What have I started here? What road am I on?
Once I knew what I had to do, after that sleepless and despairing night, I went back through the resumes three times more, and each time I was increasingly cold and critical and realistic. This person? Competition for me ? Education excellent, work record outstanding, but not in my field. A real find for some employer, but not for Arcadia Processing. Not for my job.
And so gradually I whittled the people down to six. Six resumes from people who, because of their work history and their education and their geographical location, were my true competition. I had to count location because I knew most employers would. They don't like to pay moving expenses unless they absolutely cannot find a qualified individual who already lives within commuting distance. So the bright stars in Indiana and Tennessee I decided not to worry about. Their competition was closer to home.

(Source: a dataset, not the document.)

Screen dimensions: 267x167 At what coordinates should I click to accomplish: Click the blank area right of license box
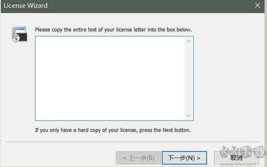tap(228, 78)
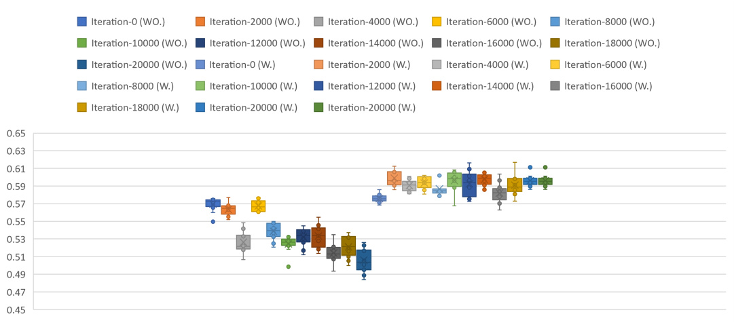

I realized from the beginning the irony in what I planned to do. These people, these six management experts, Herbert Coleman Everly and Edward George Ricks and the others, were not my enemy. Even Upton "Ralph" Fallon was not my enemy, I knew that. The enemy is the corporate bosses. The enemy is the stockholders.

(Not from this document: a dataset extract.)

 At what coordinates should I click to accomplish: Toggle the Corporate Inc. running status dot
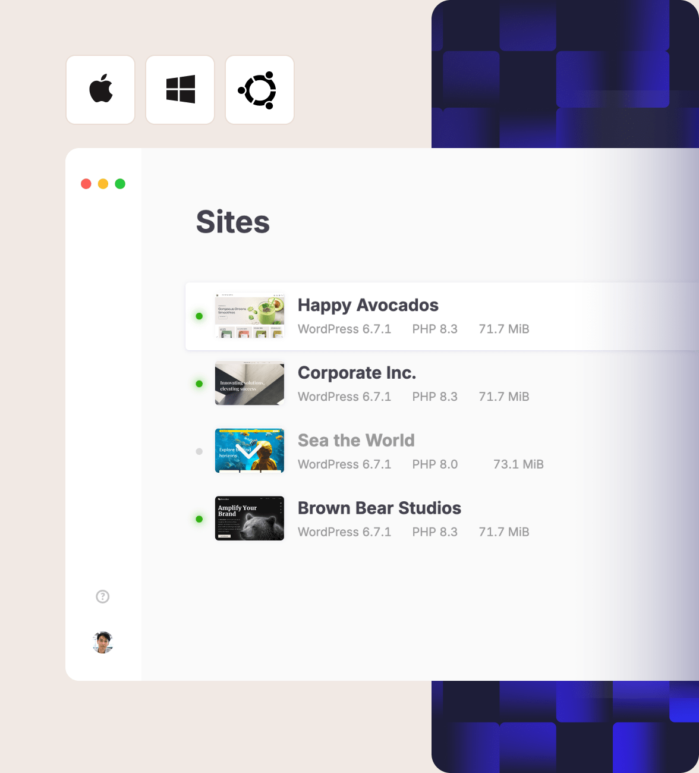199,384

These are all publicly held corporations, and it is the stockholders' drive for return on investment that pushes every one of them. Not the product, not the expertise, certainly not the reputation of the company. The stockholders care about nothing but return on investment, and that leads to their supporting executives who are formed in their image, men (and women, too, lately) who run companies they care nothing about, lead work forces whose human reality never enters their minds, make decisions not on the basis of what's good for the company or the staff or the product or (hah!) the customer, or even the greater good of the society, but only on the basis of stockholders' return on investment.

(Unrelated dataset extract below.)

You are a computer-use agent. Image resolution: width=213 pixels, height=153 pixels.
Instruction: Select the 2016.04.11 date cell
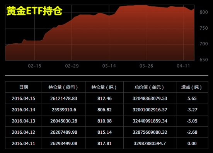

Democracy at its most base, supporting leaders only in return for their sating of greed. The ever-present nipple. That's why healthy companies, firmly in the black, lush in dividends to stockholders, nevertheless lay off workers in their thousands; to squeeze out just a little more, look just a little better for that thousand-mouthed beast out there that keeps the executives in power, with their million-dollar, ten-million-dollar, twenty-million-dollar compensation package.
Oh, I knew all that when I started, I knew who the enemy was. But what good does that do me? If I were to kill a thousand stockholders and get away with it clean, what would I gain? What's in it for me? If I were to kill seven chief executives, each of whom had ordered the firing of at least two thousand good workers in healthy industries, what would I get out of it?
Nothing.
What it comes down to is, the CEOs, and the stockholders who put them there, are the enemy, but they are not the problem. They are society's problem, but they are not my personal problem.
These six resumés. These are my personal problem.
The murders of the Rickses make the TV news, of course, being so much more dramatic than the death of Herbert Everly. Nine hours after I killed them, I sit in my living room with Marjorie, and we watch my crimes described by a solemnly excited blonde woman in a good green suit. Betsy and Billy are not with us. They never watch the news, not being interested in anything much beyond their immediate lives. At this moment, before dinner, I believe Betsy is on the phone, as she often is, and Billy is on the computer, as he usually is, while Marjorie and I watch my murders on the news, and Marjorie says, "Oh, Burke, that's horrible."
"Horrible," I agree.
It's strange, but someway or other I don't entirely recognize my actions from the blonde woman's recountal. The facts are essentially right; I did chase the wife across the lawn and shoot her there, and I did intercept the husband in the garage and shoot him there, and I did leave without a trace, without witnesses, without clues in my wake.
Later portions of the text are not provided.